Israeli Prime Minister Benjamin Netanyahu has better democratic credentials than these other leaders (though his tenure has been marked by persistent corruption charges). But like the others he has tacitly ignored violations of the law that benefit him, such as the continued expansion of Jewish settlements in occupied Palestine. The basis of his long tenure as Prime Minister has been his appeal to the narrowest chauvinistic prejudices of Israelis. Netanyahu openly campaigned for Trump in last year’s election, and Trump has just rewarded him by recognizing Jerusalem as Israel’s capital (even though it is also claimed by the Palestinians).
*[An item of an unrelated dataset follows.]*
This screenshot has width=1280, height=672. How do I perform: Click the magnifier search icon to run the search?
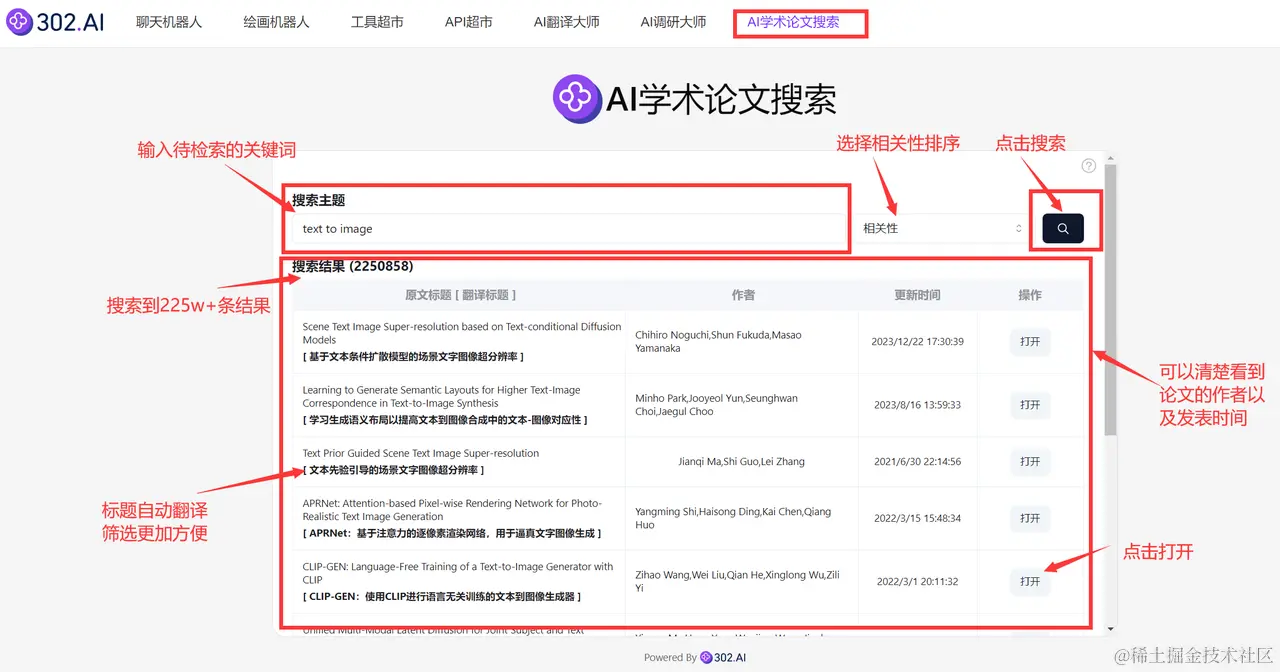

These leaders don’t necessarily get along with each other, but they all get along with Trump. There is a tacit authoritarian democratic Axis with Trump at its center. What they share (unlike traditional dictators) is an adept manipulation of democratic procedures to get and keep power, even as they have little or no commitment to the obligations of democratically elected leaders to respect the rights of their critics to criticize, of their opposition to oppose, and of the voters to vote them out. On the contrary, once they have gained election, they all use the levers of power to stay in power by any means necessary.

How much kinship does Trump have with these men? Just recall that he was prepared to contest last November’s election, if he hadn’t won under the arcane and archaic rule of the Electoral College. Without serious evidence, he would have refused to recognize the legitimacy of Hillary Clinton’s election, and sent the country into a prolonged political crisis.

In contrast, Al Gore, with a much stronger case in 2000, chose to accept the 5-4 Supreme Court decision that handed the presidency to George W. Bush. That’s the difference between a democrat (no adjective) and and authoritarian democrat.